## Aim of the task
Reproduce the material below word for word, beginning with the line that contains "is (727, 412)." and continuing through the end of the material. Leave the pictures out.

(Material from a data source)
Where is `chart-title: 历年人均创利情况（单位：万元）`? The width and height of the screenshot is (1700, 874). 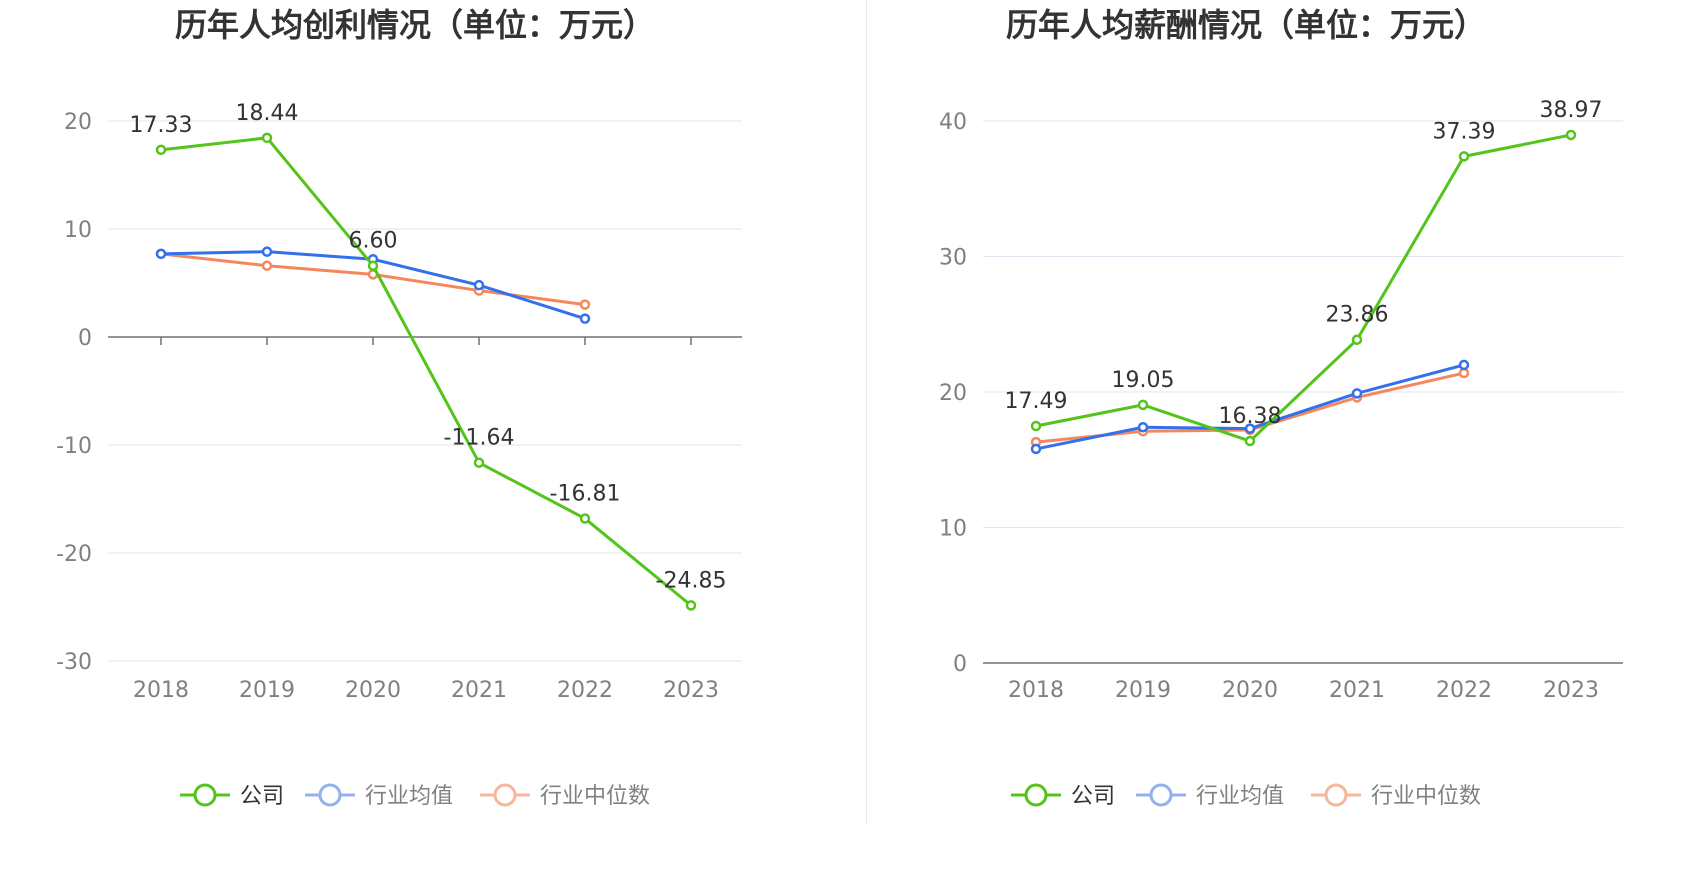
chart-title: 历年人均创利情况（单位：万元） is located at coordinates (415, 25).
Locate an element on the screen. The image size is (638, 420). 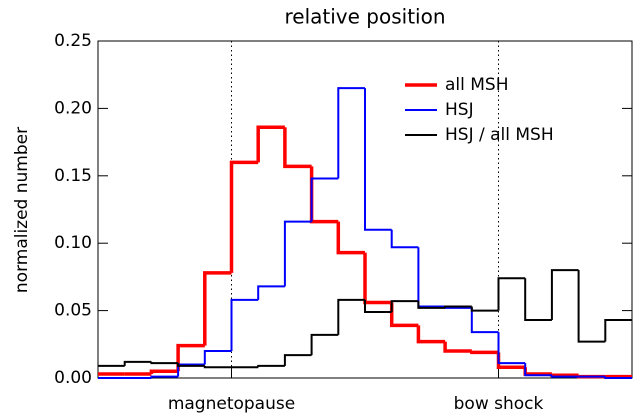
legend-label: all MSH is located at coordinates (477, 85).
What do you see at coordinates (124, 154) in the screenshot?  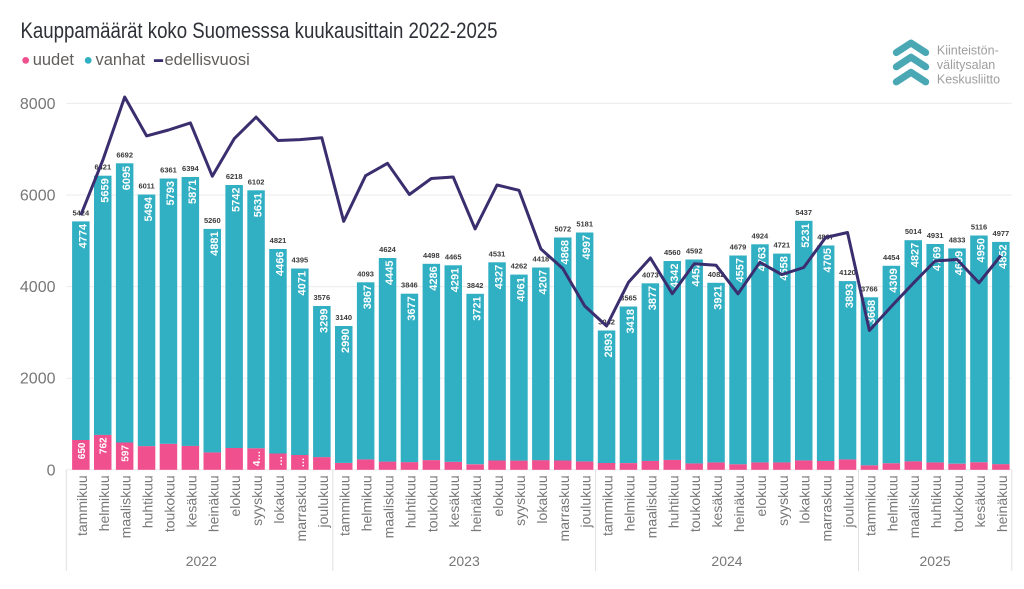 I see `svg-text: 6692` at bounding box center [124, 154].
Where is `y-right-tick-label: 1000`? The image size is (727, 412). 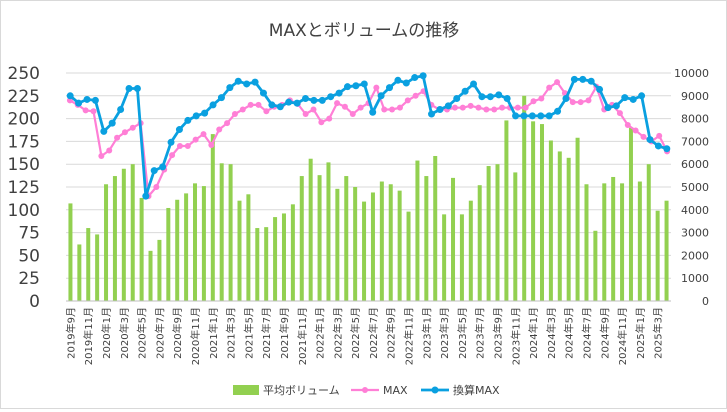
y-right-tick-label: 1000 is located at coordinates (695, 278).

## Result below
Where is `y-right-tick-label: 1000`? The image size is (727, 412). 
y-right-tick-label: 1000 is located at coordinates (695, 278).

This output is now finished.